Mozilla is working on a project that will add PDF rendering to Firefox using HTML5 and JavaScript, eliminating the need for users to run Adobe’s own plug-in.
“The PDF reader may be included in Firefox within three months,” said Andreas Gal, a Mozilla researcher.
If Mozilla follows through on its plans, it would make Firefox the second major browser — after Google’s Chrome — to offer in-browser PDF rendering.
But while Chrome relies on an API (application programming interface) to craft its own native-code plug-in, Mozilla will exclusively use HTML5 and JavaScript to display Adobe’s popular document format, according to Gal.
“The traditional approach to rendering PDFs in a browser is to use a native-code plug-in, either Adobe’s own PDF Reader or other commercial renderers, or some open-source alternative,” Gal said.
“From a security perspective, this enlarges the trusted code base, and because of that, Google’s Chrome browser goes through quite some pain to sandbox the PDF renderer to avoid code injection attacks. An HTML5-based implementation is completely immune to this class of problems,” he said.
Adobe Reader, the free PDF viewer whose plug-in is most notably used by Microsoft’s Internet Explorer (IE), has been updated five times so far this year to fix flaws discovered by, and in many cases exploited by, cyber criminals. Three of those updates were “out-of-band,” or emergency releases to address critical vulnerabilities hackers were actively exploiting.

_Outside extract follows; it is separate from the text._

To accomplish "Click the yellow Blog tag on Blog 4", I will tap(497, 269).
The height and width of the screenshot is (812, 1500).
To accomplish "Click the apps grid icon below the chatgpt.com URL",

By shunning the Reader plug-in, a browser sidesteps the vulnerabilities that come with the Adobe software.
Mozilla will initially provide the in-browser PDF viewer via a Firefox extension, but Gal said the ultimate goal was to ship the viewer inside the browser. “This will result in a substantial usability but also security improvement for our users,” he argued.

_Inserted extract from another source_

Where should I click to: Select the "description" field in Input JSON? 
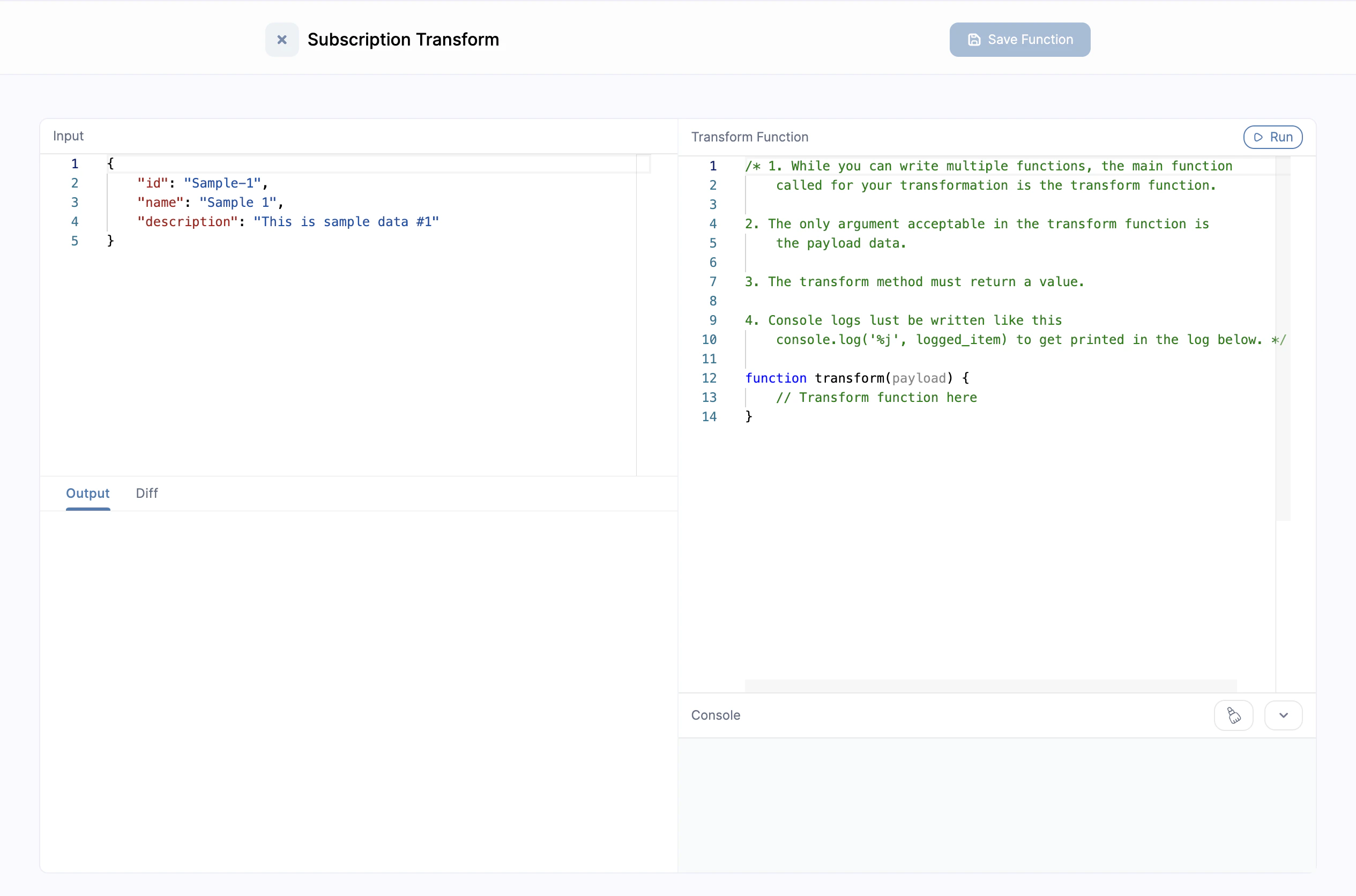pyautogui.click(x=189, y=222)
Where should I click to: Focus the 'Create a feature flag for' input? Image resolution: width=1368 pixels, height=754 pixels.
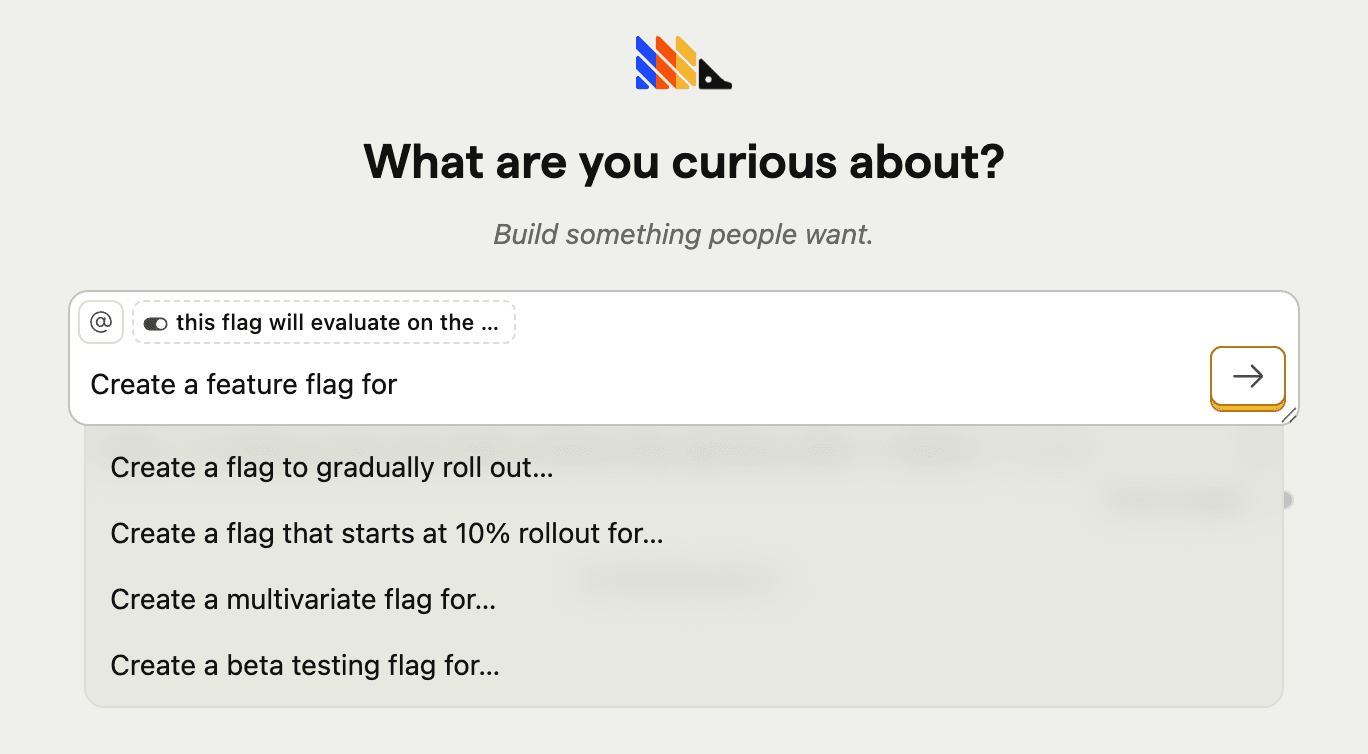640,384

Mozilla has dubbed the open-source project “pdf.js,” and has published detailed plans on its site, as well as source code on Github.
Gal said that other browsers could also use pdf.js to display PDF documents.”We would love to see it embedded in other browsers or Web applications,” Gal said. “Because it’s written only in standards-compliant Web technologies, the code will run in any compliant browser.”